## Begin SOURCE DOCUMENT

It is also worth noting that the caution should be given in clear and unequivocal terms. Contradictory messages may undermine the force and effect of the caution.[26]
[26] The State of Western Australia v Gibson [2014] WASC 240; (2014) 243 A Crim R 68 [147].
Ultimately, it will be a matter for the court to determine whether the requirement has been complied with in any given case.
In this case, it is common ground that the appellant was provided with a sufficient caution within minutes of his arrest, that it was confirmed that the appellant understood the caution, and thus at that time the police had complied with their duty pursuant to s 138(3)(b) of the CIA to afford to the appellant his right to be cautioned before being interviewed as soon as practicable after his arrest.[27]
[27] Appellant's supplementary submissions [46] ‑ [47].
It was not suggested that the appellant was interviewed before he arrived at the police station. Further, it was not disputed that the conversation Sgt Nimmo had with the appellant at the police station, in which the appellant made admissions, constituted an 'interview' for the purposes of the CIA.[28] That interview took place approximately 40 minutes after the appellant was arrested.
[28] As to the meaning of 'interview' in the (related) context of s 570D of the Criminal Code as at 30 July 2003, see Carr v The State of Western Australia [2006] WASCA 125; (2006) 166 A Crim R 1, 17 [38]; Carr v The State of Western Australia (2007) 232 CLR 138, 153 [62], Gummow, Heydon & Crennan JJ (Gleeson CJ agreeing on this point [9]).
According to the evidence of Sgt Nimmo, the appellant refused to be interviewed 'as a formal interview with the camera behind the window but was okay … to do it with the body‑worn camera footage'.
The appellant submitted that, having refused to participate in a 'formal interview', he had concluded an 'interview'. He further submitted that, in requesting further details of the allegations, he had initiated a further conversation with the police which constituted a 'new interview' which required a further caution.[29]
[29] Appellant's supplementary submissions [52] ‑ [54].
I do not accept that there were two separate interviews. As the appellant acknowledges, the CIA does not draw any distinction between a 'formal' interview or any other kind of interview. The evidence of Sgt Nimmo was that the appellant did not want to participate in an interview in a room where the camera was behind the window, but was content to be spoken to on body‑worn camera.[30] In my view, this does not provide a basis for the contention that two separate interviews were conducted with the appellant.
[30] ts 31.
In any event, the plain text of s 138(3) does not support the submission that an arrested suspect is required by the CIA to be afforded the right to be cautioned before every 'interview'.

## End SOURCE DOCUMENT
## Begin EXTRACTED MATERIAL

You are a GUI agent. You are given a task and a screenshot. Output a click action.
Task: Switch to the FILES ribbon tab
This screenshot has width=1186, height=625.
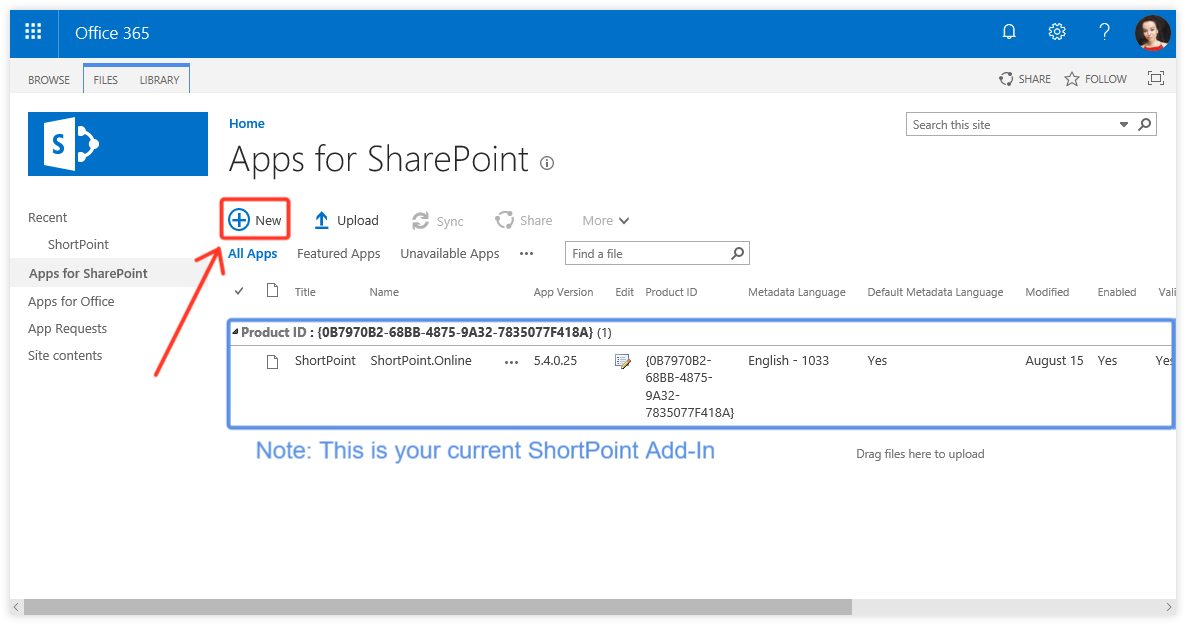(105, 79)
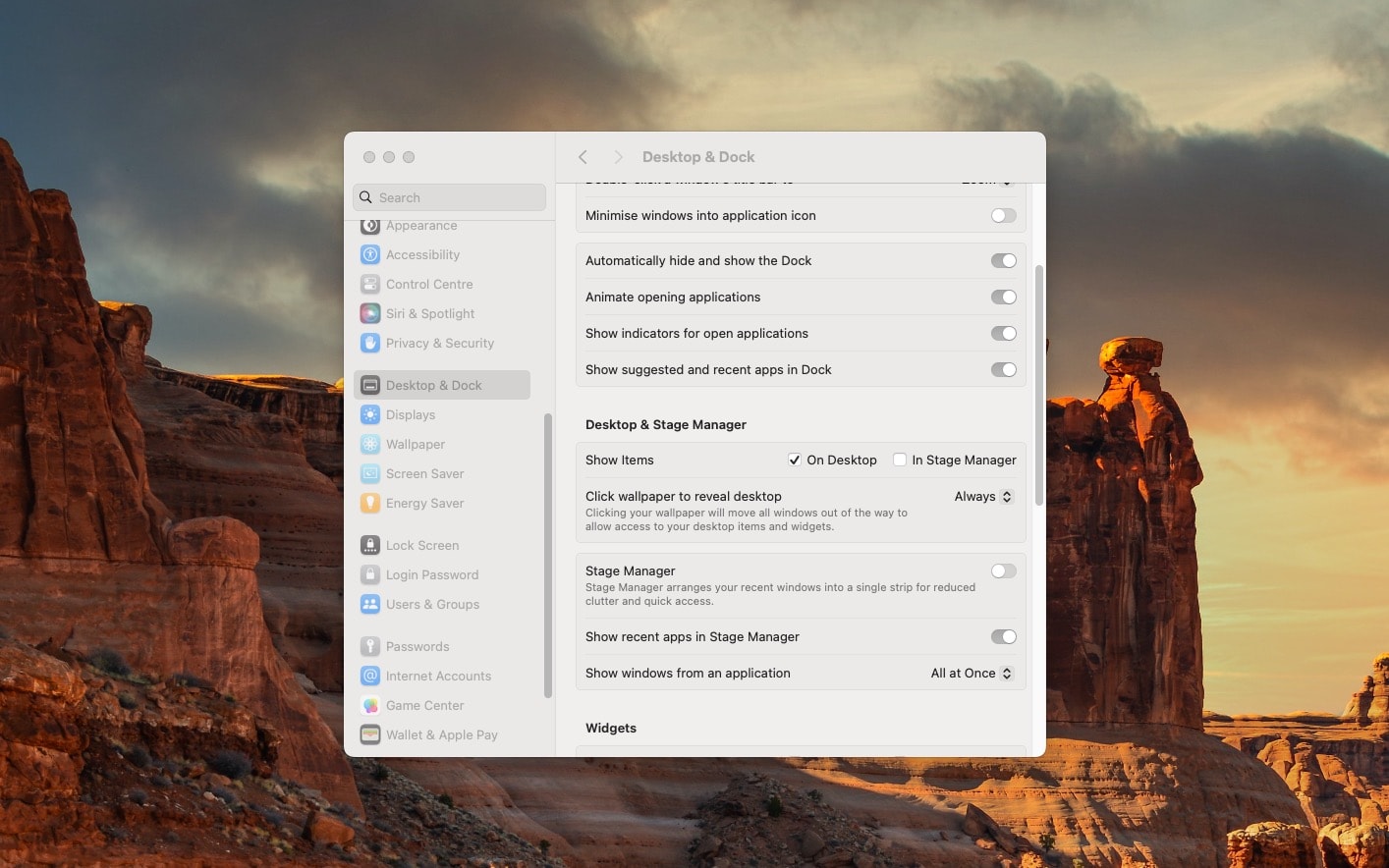1389x868 pixels.
Task: Open the 'All at Once' dropdown
Action: point(972,673)
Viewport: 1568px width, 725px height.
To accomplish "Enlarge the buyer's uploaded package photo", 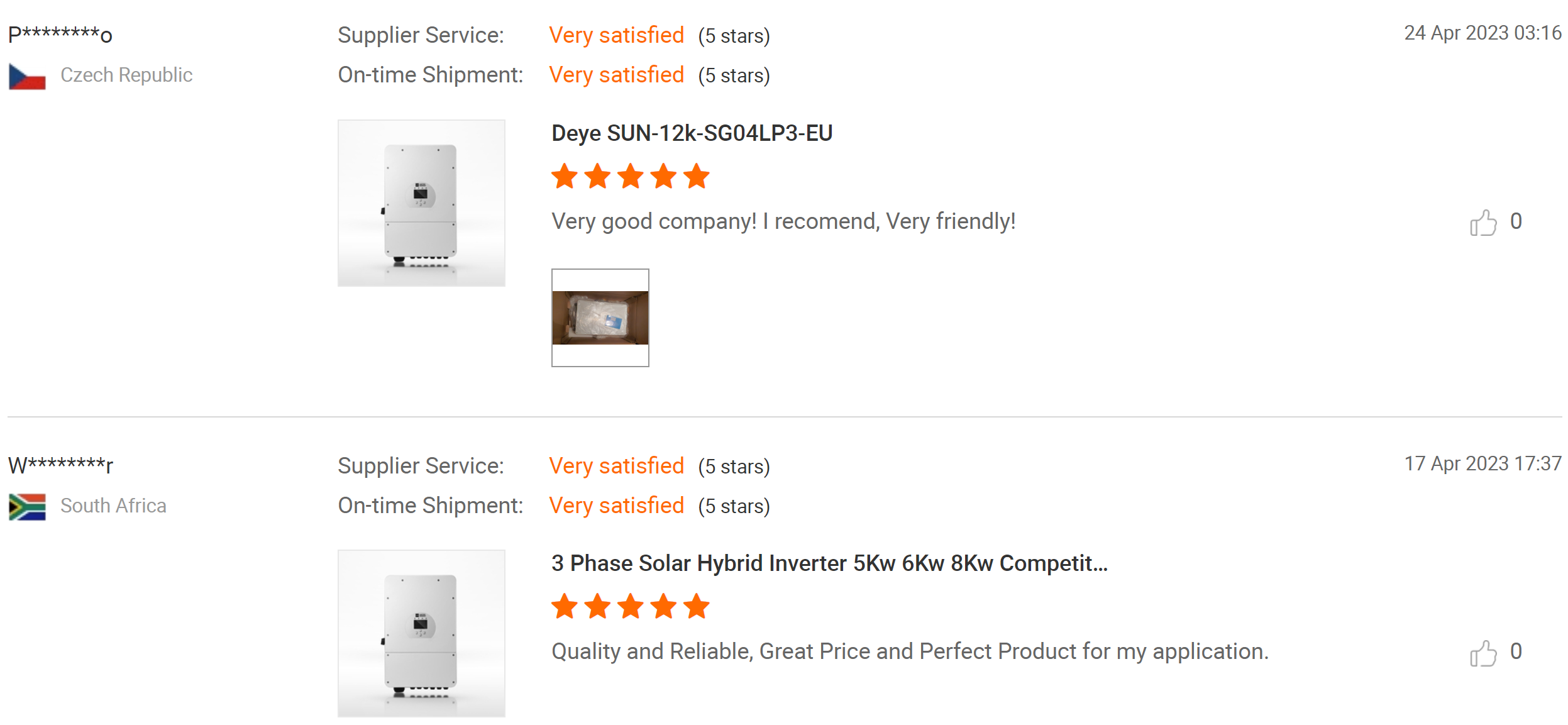I will tap(600, 318).
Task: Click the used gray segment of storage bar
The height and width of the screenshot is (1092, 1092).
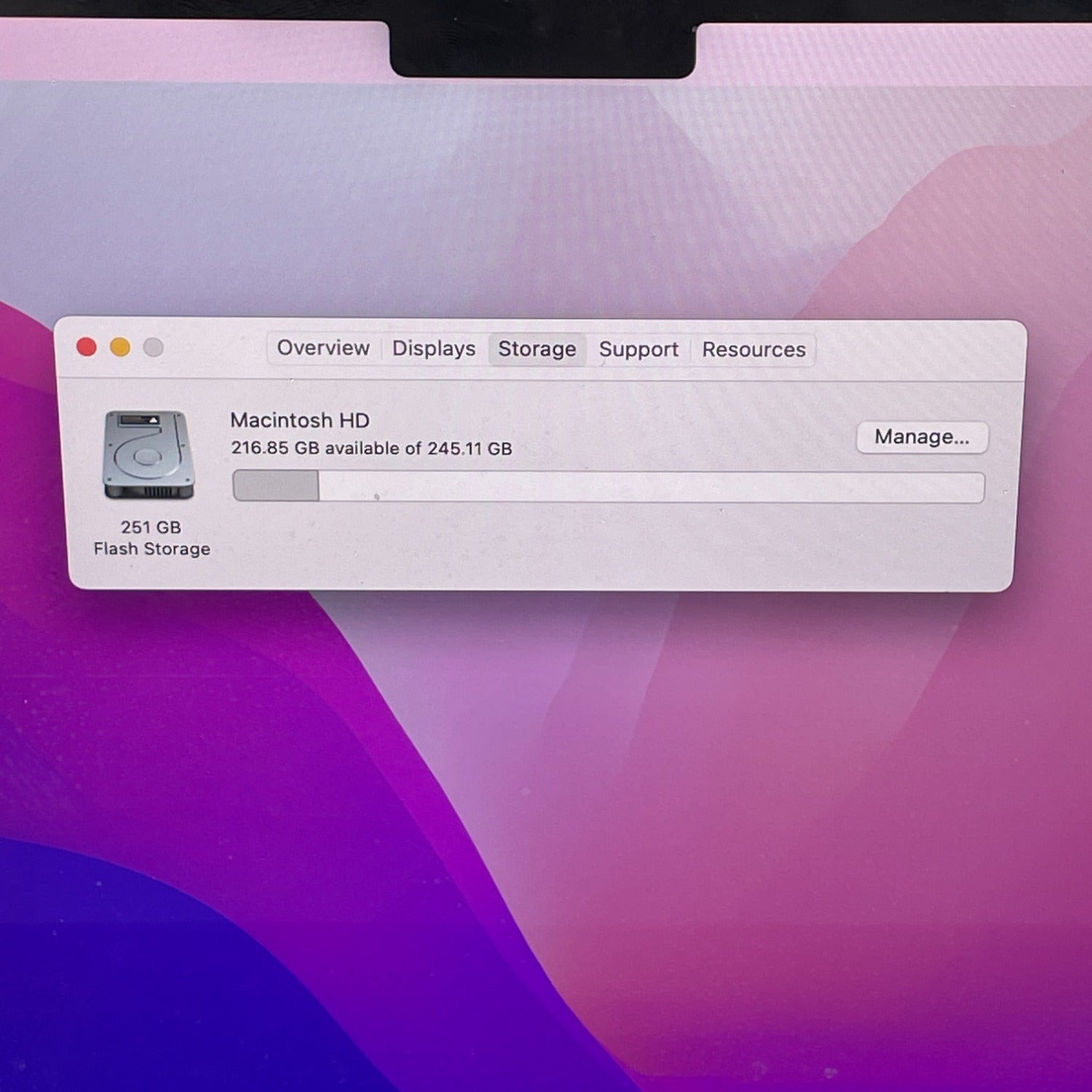Action: 276,486

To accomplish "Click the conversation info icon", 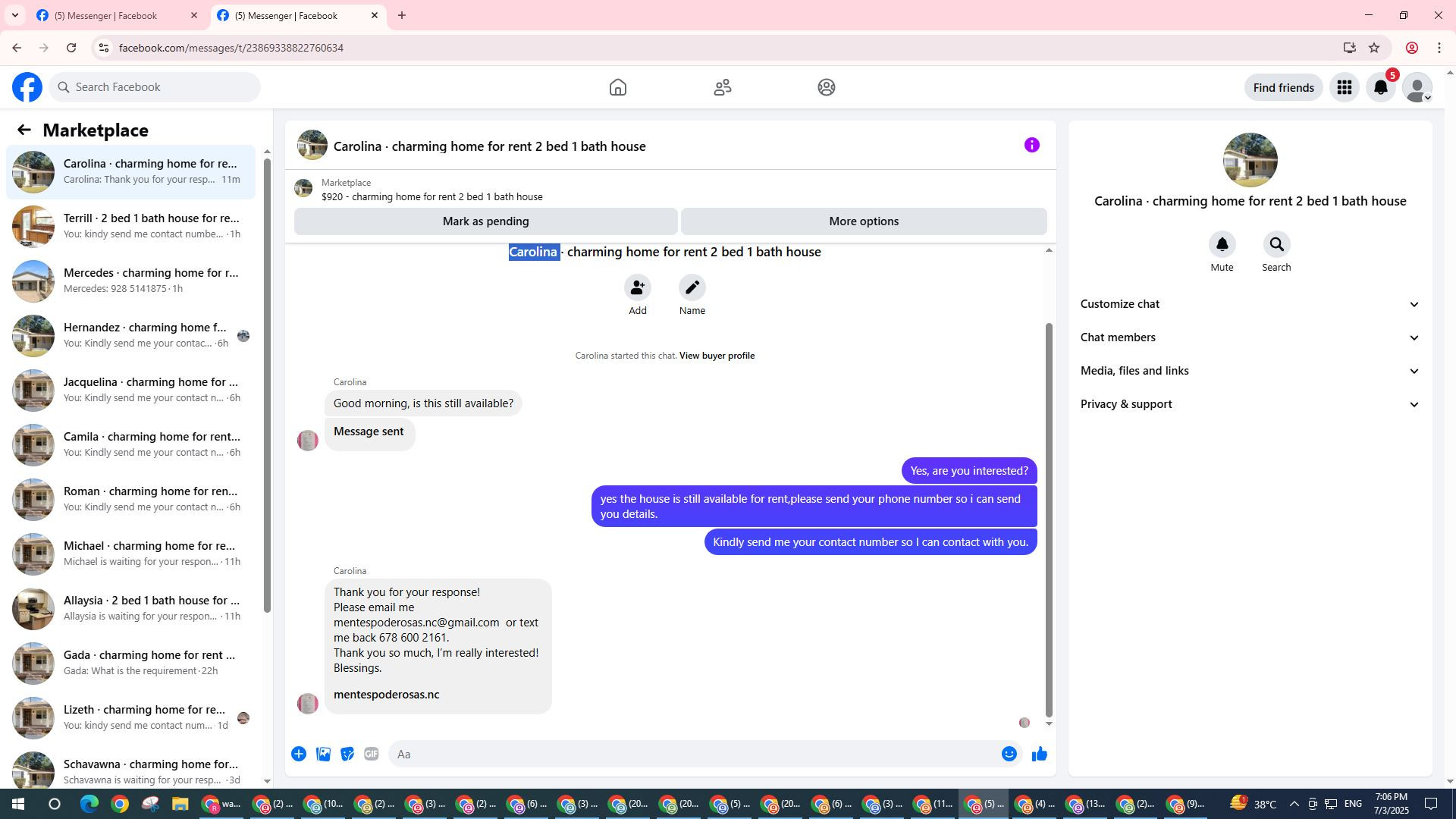I will click(1031, 146).
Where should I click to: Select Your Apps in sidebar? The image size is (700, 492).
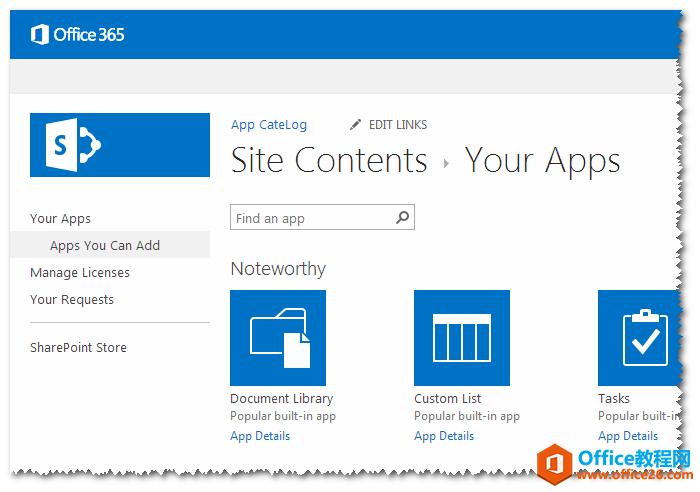tap(60, 218)

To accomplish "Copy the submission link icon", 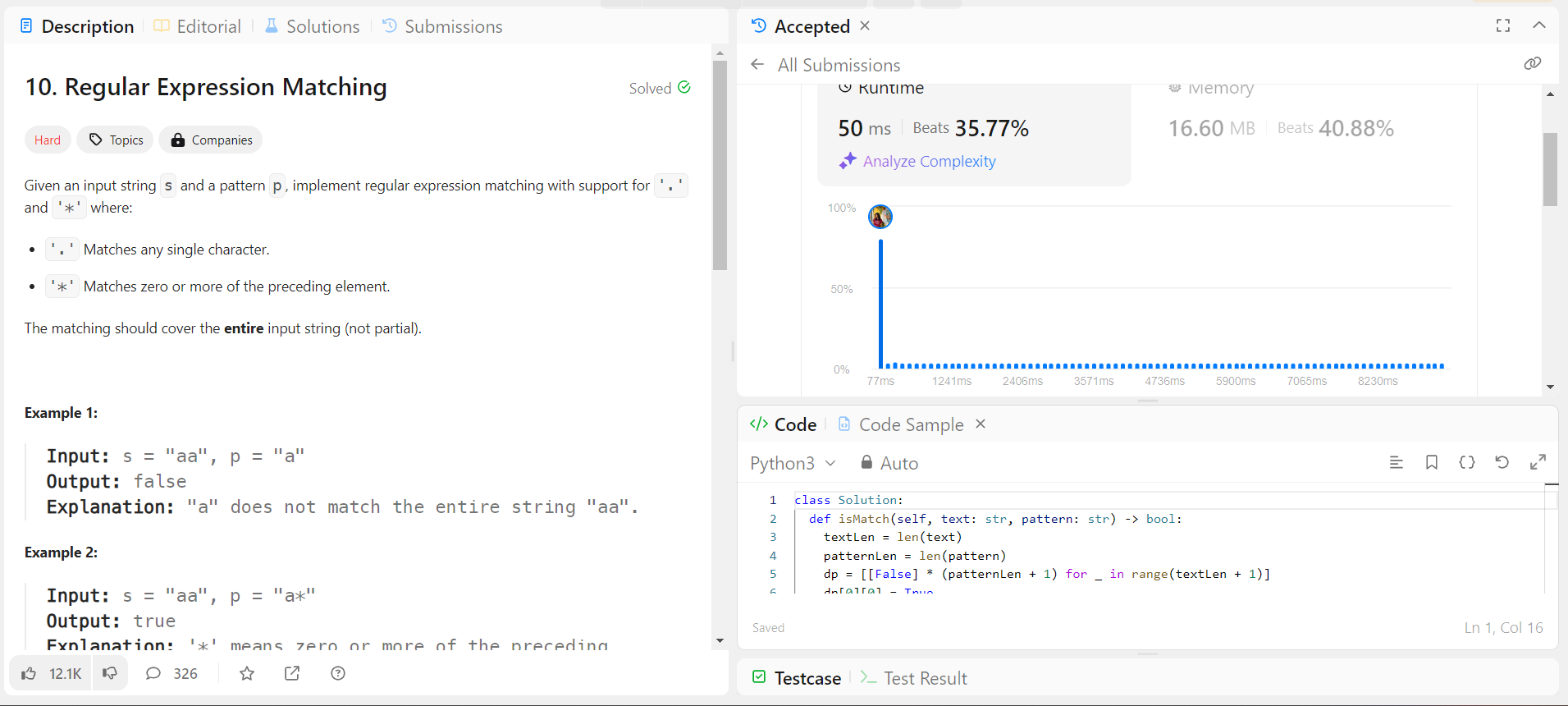I will 1532,64.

## End EXTRACTED MATERIAL

### TASKS FOR THIS EXERCISE:
- a) Which judges are named in the excerpt from the court judgment on police cautions?
- b) Could you resume the court judgment on police cautions, picking up after its final sentence?

### OUTPUTS FOR THE TASKS:
- a) Gummow J, Heydon J, Crennan J and Gleeson CJ.

- b)
While it is no doubt desirable that an arrested suspect be cautioned at the start of each separate occasion on which they are spoken to, the requirement under the CIA is that the arrested suspect be afforded the right to be cautioned before being interviewed as a suspect 'as soon as practicable' after they are arrested.
In Wright, McLure P (with whom Buss JA agreed) observed:
Subsections (2) and (3) of s 138 are interrelated. Subsection (2) identifies the arrested suspects' rights and subs (3) identifies upon whom the duty falls, the scope of the duty and when the duty (to confer the rights) must be exercised. As to timing, the duty must be performed 'as soon as practicable after arrest'. The word 'practicable' is not defined and has its natural and ordinary meaning of 'capable of being put into practice, done or effected, especially with the available means or with reason or prudence; feasible': Macquarie Dictionary 1494.[31]
[31] Wright [26].
Sections 137 and 138 fall within pt 12 div 5 of the CIA. Part 12 makes provision for matters including the power of arrest, what may be done ancillary to an arrest, searches of people in custody, and dealing with arrested people. Division 5 sets out the rights of arrested people and arrested suspects, the purposes for which arrested suspects may be detained, how long arrested suspects may be detained, and when they are required to be released, if they are not charged.
Importantly, the time for which a person may be an 'arrested suspect' before either being charged or released unconditionally is limited by the provisions of pt 12 div 5 of the CIA. As such, there is a limited time during which an arrested suspect can be interviewed as an arrested suspect, although that time may vary depending on what authorisations are granted under the CIA.
It is also relevant that, in addition to their rights under the CIA, arrested people and suspects retain their common law right to seek the exclusion of admissions obtained during interview, on the basis that admissions were made involuntarily, or that they should be excluded pursuant to the fairness discretion and/or the public policy discretion.[32]
[32] Wright [184].
If the appellant's submission that the CIA required that a caution be administered immediately before each interview were to be accepted, it would require a significant requirement to be imported into the legislation, without any textual support for it. Having regard to the protections provided for by pt 12 div 5, and the additional protections provided by the common law, there is no warrant for such a requirement to be imported in this way.
As is conceded by the appellant, he was adequately cautioned as soon as practicable after his arrest, and he satisfactorily understood the caution. In those circumstances, in my view s 138(3)(b) of the CIA was complied with.
There having been no contravention of the CIA, s 154 did not operate and s 155 had no operation in the circumstances of this case. Ground 1 must therefore fail.
If there was a contravention of the CIA, was there a miscarriage of justice by reason of the learned magistrate's exercise of discretion pursuant to s 155 of the CIA?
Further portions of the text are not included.